## Problem description
Each line of the data holding "computer" should be found and copied.
════
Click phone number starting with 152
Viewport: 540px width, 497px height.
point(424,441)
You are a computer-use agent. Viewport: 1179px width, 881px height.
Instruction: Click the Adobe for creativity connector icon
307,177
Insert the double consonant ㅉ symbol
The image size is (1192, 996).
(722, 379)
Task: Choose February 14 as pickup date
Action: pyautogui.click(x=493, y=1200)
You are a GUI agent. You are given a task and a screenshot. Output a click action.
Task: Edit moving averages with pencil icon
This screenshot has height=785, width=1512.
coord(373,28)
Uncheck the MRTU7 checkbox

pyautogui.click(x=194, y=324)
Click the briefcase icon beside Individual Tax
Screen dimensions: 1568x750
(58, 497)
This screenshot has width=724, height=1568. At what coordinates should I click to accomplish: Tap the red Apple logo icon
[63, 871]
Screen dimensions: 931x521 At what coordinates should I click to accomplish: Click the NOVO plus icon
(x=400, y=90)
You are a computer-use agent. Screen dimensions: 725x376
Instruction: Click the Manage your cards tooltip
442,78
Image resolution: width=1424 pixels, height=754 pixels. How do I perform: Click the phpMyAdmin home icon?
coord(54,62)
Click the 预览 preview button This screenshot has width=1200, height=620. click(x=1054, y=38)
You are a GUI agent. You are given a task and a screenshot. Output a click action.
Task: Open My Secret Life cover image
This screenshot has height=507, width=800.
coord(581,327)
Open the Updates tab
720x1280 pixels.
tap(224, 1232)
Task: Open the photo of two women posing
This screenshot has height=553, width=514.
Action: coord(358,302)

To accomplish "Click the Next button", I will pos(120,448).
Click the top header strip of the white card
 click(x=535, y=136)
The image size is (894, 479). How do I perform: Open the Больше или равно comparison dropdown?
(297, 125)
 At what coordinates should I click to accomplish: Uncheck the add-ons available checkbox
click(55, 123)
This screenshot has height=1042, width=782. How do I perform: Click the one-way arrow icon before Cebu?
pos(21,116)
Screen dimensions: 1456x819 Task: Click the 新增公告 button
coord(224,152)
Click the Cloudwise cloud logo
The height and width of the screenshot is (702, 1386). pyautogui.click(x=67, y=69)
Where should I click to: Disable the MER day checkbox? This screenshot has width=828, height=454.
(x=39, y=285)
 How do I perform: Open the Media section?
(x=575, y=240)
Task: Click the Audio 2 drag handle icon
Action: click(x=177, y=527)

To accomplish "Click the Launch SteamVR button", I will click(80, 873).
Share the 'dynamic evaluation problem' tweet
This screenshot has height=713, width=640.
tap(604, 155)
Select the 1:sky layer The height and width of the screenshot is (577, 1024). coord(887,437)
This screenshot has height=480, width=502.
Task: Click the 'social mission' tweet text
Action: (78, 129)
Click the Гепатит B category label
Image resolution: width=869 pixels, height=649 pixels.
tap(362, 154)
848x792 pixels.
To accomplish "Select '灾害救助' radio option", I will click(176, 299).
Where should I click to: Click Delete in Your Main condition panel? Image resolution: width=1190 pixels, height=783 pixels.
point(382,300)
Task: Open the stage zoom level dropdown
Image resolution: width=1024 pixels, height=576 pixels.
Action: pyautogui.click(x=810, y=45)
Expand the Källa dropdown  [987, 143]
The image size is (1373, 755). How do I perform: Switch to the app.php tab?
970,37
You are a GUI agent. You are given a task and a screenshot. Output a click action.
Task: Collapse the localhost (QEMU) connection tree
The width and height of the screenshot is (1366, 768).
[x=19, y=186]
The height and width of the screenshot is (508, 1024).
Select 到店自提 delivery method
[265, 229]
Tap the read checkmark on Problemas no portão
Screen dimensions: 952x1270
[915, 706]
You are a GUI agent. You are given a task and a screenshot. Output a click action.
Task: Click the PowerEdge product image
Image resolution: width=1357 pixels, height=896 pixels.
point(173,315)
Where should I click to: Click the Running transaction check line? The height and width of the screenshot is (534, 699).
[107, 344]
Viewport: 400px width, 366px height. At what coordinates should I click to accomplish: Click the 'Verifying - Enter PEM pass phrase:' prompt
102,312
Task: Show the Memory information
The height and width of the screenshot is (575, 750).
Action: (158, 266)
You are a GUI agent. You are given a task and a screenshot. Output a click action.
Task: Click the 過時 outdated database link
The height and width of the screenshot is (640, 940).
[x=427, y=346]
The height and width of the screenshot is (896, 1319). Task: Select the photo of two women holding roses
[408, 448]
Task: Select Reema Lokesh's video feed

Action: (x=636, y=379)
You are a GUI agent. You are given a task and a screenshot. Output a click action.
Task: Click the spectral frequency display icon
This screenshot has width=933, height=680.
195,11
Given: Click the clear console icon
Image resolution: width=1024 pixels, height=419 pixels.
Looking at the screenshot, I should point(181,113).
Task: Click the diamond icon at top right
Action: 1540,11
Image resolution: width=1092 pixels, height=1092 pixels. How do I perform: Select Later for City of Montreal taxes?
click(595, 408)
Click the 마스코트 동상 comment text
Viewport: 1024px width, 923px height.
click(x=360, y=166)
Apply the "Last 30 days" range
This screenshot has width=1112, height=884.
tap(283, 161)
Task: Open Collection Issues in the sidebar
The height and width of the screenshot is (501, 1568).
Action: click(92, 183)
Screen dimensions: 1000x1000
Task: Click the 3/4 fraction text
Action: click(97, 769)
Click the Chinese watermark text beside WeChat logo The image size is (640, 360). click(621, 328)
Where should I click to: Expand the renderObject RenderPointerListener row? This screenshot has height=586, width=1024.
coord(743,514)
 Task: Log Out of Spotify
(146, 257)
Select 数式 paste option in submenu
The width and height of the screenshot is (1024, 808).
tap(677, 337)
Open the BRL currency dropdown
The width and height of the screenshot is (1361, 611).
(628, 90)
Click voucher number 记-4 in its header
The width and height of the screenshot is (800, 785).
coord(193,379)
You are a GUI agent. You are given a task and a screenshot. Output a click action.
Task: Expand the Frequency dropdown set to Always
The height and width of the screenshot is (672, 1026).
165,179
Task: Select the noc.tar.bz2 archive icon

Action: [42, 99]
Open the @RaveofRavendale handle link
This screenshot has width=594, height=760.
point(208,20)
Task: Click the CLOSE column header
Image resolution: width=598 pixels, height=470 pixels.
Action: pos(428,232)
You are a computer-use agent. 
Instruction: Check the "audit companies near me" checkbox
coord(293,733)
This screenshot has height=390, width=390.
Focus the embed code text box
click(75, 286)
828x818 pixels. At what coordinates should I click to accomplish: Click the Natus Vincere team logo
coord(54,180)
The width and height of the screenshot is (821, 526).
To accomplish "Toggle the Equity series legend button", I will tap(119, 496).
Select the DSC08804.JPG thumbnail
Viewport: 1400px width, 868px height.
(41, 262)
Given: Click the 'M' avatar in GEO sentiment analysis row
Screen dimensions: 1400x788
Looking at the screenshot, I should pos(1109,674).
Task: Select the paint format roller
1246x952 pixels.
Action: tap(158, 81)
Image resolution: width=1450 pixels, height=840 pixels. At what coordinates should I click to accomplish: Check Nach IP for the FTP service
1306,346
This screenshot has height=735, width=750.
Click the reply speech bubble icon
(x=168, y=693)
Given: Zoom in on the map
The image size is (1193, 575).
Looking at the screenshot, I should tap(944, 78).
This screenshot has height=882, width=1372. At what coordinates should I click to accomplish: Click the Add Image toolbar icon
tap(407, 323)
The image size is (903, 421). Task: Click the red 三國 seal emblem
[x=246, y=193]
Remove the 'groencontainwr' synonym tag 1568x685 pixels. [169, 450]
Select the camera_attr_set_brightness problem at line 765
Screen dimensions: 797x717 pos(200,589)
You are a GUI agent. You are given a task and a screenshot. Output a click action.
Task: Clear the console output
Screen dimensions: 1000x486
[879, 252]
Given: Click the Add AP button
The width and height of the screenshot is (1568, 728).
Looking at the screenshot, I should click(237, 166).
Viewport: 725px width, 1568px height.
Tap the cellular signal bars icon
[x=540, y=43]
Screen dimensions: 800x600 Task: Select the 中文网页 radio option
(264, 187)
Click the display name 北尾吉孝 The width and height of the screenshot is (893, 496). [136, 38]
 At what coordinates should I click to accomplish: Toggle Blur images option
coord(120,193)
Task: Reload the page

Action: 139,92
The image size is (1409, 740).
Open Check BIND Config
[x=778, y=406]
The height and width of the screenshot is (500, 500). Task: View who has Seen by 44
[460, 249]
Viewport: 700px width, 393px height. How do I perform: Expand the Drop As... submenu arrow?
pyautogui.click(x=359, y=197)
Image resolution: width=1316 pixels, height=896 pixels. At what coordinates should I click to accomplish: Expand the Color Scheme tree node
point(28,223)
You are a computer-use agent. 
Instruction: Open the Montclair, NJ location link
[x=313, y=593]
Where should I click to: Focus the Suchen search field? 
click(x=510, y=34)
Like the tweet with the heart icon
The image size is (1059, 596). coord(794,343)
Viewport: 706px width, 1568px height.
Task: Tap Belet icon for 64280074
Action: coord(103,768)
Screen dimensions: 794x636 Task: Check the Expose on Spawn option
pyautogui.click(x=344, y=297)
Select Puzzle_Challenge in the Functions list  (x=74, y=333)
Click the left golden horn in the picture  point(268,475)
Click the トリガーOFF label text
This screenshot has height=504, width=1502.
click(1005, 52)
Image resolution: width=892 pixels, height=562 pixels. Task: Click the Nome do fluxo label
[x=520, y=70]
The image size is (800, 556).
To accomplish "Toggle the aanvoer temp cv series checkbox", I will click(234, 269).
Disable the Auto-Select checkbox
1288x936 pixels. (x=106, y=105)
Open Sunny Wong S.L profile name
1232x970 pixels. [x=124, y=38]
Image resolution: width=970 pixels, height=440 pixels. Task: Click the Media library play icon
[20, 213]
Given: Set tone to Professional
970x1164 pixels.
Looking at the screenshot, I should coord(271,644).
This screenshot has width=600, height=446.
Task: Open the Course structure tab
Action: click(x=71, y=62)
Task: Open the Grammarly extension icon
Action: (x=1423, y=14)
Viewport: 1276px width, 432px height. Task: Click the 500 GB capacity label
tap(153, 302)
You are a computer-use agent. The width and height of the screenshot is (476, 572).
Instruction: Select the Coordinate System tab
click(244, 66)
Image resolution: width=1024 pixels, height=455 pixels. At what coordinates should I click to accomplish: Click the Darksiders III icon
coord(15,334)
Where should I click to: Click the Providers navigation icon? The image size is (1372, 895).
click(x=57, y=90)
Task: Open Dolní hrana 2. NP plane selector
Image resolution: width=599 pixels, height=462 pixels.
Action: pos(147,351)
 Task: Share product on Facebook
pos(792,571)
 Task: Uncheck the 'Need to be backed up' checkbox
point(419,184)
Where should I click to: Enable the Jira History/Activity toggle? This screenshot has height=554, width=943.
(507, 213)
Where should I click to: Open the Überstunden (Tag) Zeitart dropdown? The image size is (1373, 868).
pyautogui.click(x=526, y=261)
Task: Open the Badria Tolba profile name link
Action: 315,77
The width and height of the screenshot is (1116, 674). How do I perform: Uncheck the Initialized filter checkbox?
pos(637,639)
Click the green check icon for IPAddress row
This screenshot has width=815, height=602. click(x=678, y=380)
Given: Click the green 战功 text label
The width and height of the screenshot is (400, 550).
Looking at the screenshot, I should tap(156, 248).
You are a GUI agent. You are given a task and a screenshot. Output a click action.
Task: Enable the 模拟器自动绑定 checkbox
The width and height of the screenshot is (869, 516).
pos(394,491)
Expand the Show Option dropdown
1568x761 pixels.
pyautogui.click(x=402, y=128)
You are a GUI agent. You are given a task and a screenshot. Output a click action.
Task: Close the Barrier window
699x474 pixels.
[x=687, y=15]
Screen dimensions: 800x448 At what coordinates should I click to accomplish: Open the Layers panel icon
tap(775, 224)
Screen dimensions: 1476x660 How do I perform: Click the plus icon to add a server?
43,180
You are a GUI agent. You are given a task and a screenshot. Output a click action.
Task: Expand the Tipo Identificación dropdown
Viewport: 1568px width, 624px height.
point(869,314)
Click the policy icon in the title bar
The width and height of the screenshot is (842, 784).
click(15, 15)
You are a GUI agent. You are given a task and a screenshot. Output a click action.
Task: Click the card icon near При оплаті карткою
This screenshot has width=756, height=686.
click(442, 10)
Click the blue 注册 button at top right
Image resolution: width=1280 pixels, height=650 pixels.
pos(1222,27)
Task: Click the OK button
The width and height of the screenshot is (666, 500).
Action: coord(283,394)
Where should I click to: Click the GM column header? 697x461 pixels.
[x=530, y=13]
════
## Exercise result
You are a computer-use agent. Viewport: 1179px width, 881px height.
You are a computer-use agent. Screen dimensions: 725x376
You are a computer-use agent. 
You are a computer-use agent. 
You are a computer-use agent. The width and height of the screenshot is (476, 572).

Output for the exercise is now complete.